Como a las 7:00 de la mañana del 27, llegó a mi casa Dianelsa de Barrios, sobrina mía. Me contó que dentro de unas horas tumbarían a Barletta, y que una persona en el ajo me mandaba a decir que me escondiera. No hice caso de la advertencia. Como a las 10:00 de la mañana vino a buscarme el chofer que, para mi protección, me había asignado el periódico. Cumplí, con maniática puntualidad, todos los pasos que daba los viernes. Fuimos a llevar la ropa sucia a una lavandería de San Francisco, y después de observar otros ritos, el chofer me dejó como de costumbre en la cafetería del Hotel Continental, y él se fue para su casa. Me tomé dos capuchinos mientras leía los periódicos. A la 1:00, emprendí el camino de regreso, pero antes de abandonar el local, llamé a La Prensa y pregunté si había ocurrido algo en la Presidencia. Me contestaron que no, que todo estaba normal. A la salida encontré a un vasco, amigo y socio de Noriega en una pequeña librería. Le pregunté si sabía algo. Su respuesta tampoco me alarmó: Ya deben de haber tumbado a Barletta. Y agregó: te aconsejo que te ocultes si le tienes algún apego a la vida. Cosas como esas las oía, como quien oye llover, a menudo. En la calle llamé a un taxi para volver a mi casa. Cuando pasamos frente al Riva&Smith le pedí al chofer que se detuviera, que yo haría el resto del recorrido a pie. Acababa de acordarme que tenía que comprar pasta de dientes. Esto me salvó la vida. Camino a mi apartamento me interceptaron dos arnulfistas, que trabajaban cerca, y me dijeron que mi casa estaba rodeada por miembros del G-2.

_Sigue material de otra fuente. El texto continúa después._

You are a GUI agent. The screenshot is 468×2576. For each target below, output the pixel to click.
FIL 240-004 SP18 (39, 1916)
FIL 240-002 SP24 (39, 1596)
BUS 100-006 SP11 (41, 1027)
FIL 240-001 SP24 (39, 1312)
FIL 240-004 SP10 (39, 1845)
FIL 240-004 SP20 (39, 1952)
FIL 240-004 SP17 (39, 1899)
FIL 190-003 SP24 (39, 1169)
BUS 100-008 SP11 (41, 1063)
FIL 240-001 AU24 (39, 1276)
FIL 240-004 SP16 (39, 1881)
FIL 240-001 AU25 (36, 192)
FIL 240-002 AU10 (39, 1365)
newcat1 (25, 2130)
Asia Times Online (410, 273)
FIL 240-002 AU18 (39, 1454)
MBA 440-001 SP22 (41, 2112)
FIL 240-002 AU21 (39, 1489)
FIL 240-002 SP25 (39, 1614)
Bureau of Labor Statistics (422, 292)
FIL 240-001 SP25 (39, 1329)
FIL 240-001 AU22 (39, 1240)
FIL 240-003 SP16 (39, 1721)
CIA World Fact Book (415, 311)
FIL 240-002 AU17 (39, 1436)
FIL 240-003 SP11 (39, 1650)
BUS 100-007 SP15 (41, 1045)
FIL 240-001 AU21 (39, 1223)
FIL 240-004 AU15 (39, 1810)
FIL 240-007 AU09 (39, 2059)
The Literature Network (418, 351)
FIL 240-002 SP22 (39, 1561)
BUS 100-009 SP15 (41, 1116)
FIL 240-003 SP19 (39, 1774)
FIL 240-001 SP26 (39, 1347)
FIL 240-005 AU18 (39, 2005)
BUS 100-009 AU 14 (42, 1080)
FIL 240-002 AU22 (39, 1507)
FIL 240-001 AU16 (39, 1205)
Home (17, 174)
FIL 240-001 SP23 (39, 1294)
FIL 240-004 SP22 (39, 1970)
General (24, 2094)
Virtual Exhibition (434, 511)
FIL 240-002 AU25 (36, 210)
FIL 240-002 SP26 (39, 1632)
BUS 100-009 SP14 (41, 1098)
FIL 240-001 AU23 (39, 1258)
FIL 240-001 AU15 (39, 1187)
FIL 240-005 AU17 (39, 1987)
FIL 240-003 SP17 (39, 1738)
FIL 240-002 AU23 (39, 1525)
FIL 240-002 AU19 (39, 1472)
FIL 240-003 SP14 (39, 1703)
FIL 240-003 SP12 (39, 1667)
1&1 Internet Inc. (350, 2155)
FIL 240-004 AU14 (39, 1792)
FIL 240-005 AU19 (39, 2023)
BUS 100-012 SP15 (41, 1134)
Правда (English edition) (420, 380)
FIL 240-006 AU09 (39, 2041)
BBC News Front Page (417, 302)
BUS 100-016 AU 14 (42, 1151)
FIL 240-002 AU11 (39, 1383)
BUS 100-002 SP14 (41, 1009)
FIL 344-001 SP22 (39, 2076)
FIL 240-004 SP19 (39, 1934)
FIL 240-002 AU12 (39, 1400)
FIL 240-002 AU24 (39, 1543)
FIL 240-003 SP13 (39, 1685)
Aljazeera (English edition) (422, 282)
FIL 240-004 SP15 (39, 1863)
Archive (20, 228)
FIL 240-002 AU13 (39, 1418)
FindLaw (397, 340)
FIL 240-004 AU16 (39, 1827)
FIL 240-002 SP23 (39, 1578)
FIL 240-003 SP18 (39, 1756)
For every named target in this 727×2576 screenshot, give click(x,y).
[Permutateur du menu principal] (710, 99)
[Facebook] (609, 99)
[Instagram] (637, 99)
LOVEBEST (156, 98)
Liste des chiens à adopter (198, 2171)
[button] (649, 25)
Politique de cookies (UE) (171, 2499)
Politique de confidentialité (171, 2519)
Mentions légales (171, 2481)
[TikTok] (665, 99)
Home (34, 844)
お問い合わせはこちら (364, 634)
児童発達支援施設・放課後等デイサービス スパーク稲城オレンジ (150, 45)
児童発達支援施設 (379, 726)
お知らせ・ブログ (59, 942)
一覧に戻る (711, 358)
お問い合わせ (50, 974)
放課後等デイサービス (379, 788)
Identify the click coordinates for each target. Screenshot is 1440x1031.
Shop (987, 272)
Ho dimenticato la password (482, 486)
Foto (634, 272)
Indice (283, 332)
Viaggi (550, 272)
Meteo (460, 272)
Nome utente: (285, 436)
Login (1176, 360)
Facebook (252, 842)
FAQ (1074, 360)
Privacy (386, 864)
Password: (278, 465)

Me paré a un costado de la estación de radio de Ari, pensando qué debía hacer. En eso, me recogió un taxi a esa hora milagrosamente vacío. No tenía un plan definido, y cuando el chofer me preguntó a dónde iba, no supe, al pronto, qué contestarle. Por último, le di la dirección de mi hermano Juan, en San Francisco de la Caleta.